Very, very carefully.
We can't just toss context to the wind with this. Games has historically been heavily skewed towards the empowerment fantasy, and though games don't cause violence, viewing Columbine's shooting through the lens of an empowerment fantasy can VERY easily amount to something horribly insensitive. That's not political correctness in the negative sense that term is usually used, its an acknowledgement that in context, this would be an INCREDIBLY difficult undertaking. You would need to make a game that engages the player in a different way, or in a way that subverts traditional the traditional aesthetics. Your probably looking at a horror game, a subversive action game along the lines of Spec Ops, or an abstract, "Art game". And you will probably have to look at an aspect of the shooting, not the shooting as a whole.

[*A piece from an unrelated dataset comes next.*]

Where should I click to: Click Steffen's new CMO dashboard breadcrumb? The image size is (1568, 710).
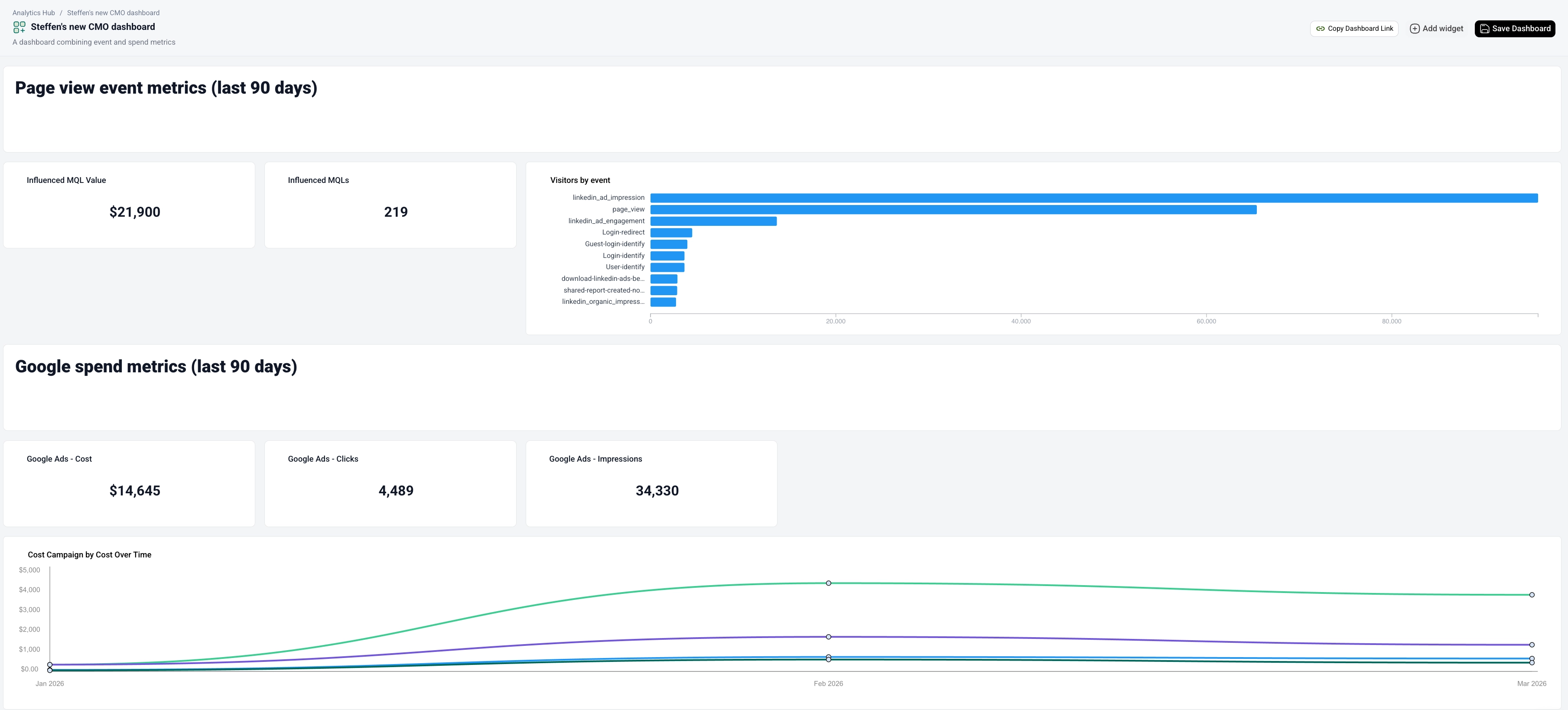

I can see a short, survival horror game where you play as a potential victim. Old school, powerless, Amnesia style horror. But I think it would feel sort of empty without a deeper point to make, and without a deeper point to make, the specter of a power fantasy may rear its ugly head and ruin what the game might say. So I see it as a series of, "Puzzles", where you take on the role of various students and teachers at the school, but in addition to solving a challenge, you have to figure out what your goal can be. One, "Level" may involve escaping, while in another, avoiding death may be impossible. In another, perhaps you chose between surviving or saving someone else, and saving someone unlocks that persons level, which again, could end in inevitable death. There would be an amount of randomness, so you never know if there was a possibility to do something better, and ultimately, it will always be a tragedy. All consequences would be qualitative, so there is no points or tallys, just a series of events which the players themselves make a judgement on. It may make the game more frusterating, but the mechanics would support the concept of hope even in the face of hopelessness. Even if you are doomed, you still have to try, because it is worth trying, and both the tragedy of facing those choices and the perseverance to try to overcome that tragedy. Also, it would need to be permadeath with no saving, and the game would have to be rather short to compensate for the frustration. That would communicate the loss of control that victims would experience to the audience
A game from the shooters perspective is EXTREMELY dicey. It's very hard not to glamorize. Adding a layer of fantasy, then ripping away the fantasy and leaving the player profoundly uncomfortable (The Spec Ops route) could work, but it would take brass balls to stand behind your work and explain why what you are doing is subversive, and not praise. And you would have to go all in to make the player feel uncomfortable. Frankly, you could finish the game, and the game could come across as a glorification of violence, and the exact opposite of what you wanted. I gotta say that anyone who tried this is braver then I am.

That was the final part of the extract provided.